The monk smiled, “Not to worry. Let’s go upstairs. It’s quieter, more secluded. I’m glad you’re here, I’ve been looking forward to your company. We’re a bit partitioned off in the abbey. The company is good for me. These excursions are good for me.” Brother James glanced back out of the windowed wall. A few students—three girls and one guy—strolled across the green towards the lake, notebooks and towels perched beneath their armpits, iPhones in hand. The boy had a pen or vaporizer in his mouth; it was too far to be certain.

In front of the elevators there was a white-clothed table with a standard Keurig machine, an assortment of Keurig cups, sugars, Styrofoam cups, biodegradable stirrers and an empty Heinz can with a Post-it note attached—$.25! written on it. Brother James said, “You don’t have to pay. It’s really a donation.”

“I’ll be all right,” said Christopher.

Brother James led them to their table. Christopher was directed to sit first. “Are you of faith, Mr. Szmyt?” The monk sat across from him. There was a window like the one downstairs on the far side of the room. The light from it shone through the aisles, reaching them in thin strips and divided the table into three even portions.

“Actually,” said Christopher, “I was raised Catholic. I went to TC. We had Msgr. Michael back then. Do you know him?”

Brother James squinted, the meat of his cheeks clumping beneath his eye sockets. “Can’t say I do,” he said, his face falling back into place once sure he didn’t know the name. “But that must’ve been long ago.
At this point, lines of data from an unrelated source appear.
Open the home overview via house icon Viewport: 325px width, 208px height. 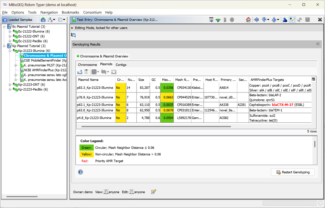pyautogui.click(x=248, y=20)
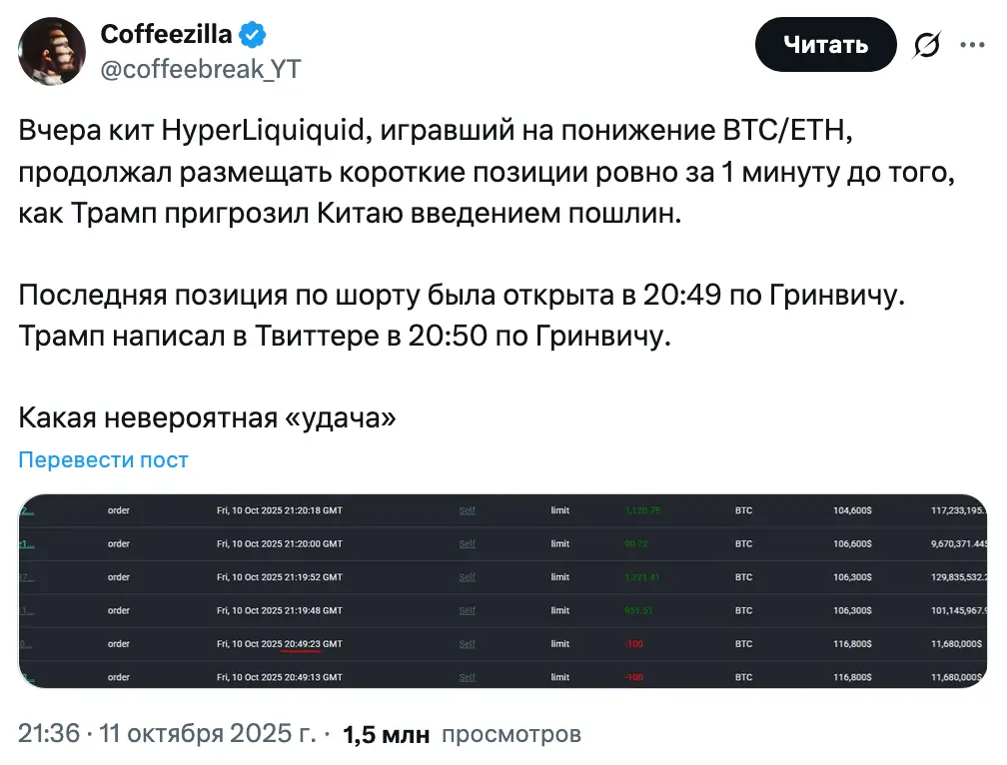This screenshot has width=1007, height=765.
Task: Click Self link in 20:49:13 row
Action: 467,677
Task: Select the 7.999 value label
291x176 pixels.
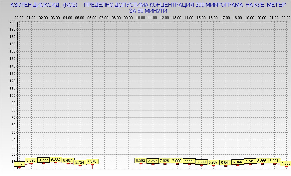Action: click(177, 161)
I wasn’t consecrated as a brother yet.”

“Of course,” said the lawyer.

“I was a CPA then,” said the monk.

“I know. I read that in Mr. Rifino’s notes.”

“Mr. Rifino is a lovely man,” said Brother James. “We ended up talking a great deal yesterday.”
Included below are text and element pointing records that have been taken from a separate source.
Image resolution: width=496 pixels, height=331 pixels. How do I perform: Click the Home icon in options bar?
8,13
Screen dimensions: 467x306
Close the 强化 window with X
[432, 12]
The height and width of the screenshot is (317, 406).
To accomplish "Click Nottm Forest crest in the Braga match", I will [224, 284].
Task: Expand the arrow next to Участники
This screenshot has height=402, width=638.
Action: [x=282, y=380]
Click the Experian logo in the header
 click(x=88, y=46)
Christopher hated this. This would be shorter compared to Derek’s meeting. He would ask the simplest questions. He would say goodbye and then swing by the Abbey for a coffee and soda water to flush everything heavy out of his skull. Once arriving home, he would sleep for a good couple of hours. If he woke before his wife came home and he didn’t feel groggy, he’d masturbate, conjuring up images of Mrs. Rifino from the night before, from the early morning—the slight bulge of her calves as she led him through her marital home, the bend of her hip bones—remembering what her hands did to the back of his arms during, what she tasted like—the way she kissed the back of his neck right before he left this morning.

“Mr. Rifino is a cool dude, yeah,” said Christopher. “Should we get started?”

“Raised Catholic and of faith are not mutually exclusive,” said Brother James.

“I’m not an atheist. And I can’t say I’m agnostic.”

“So you are.”

“When something bad happens, the Lord’s Prayer slips out. When my daughter was first born I was saying the Hail Mary over her bassinet.” Neither of these were true; these were things Mrs. Szmyt did, not Christopher. “But I don’t go to church. I don’t say I’m religious.” Both of those were true.

“Well, would you mind terribly if we begin with a prayer and end with one as well?” asked Brother James.

“Oh, no. Of course, we can. Sure.”

“Good. Good,” said the monk. Whilst making the sign of the cross, Brother James said, “In the name of the Father, the Son, and the Holy Spirit.”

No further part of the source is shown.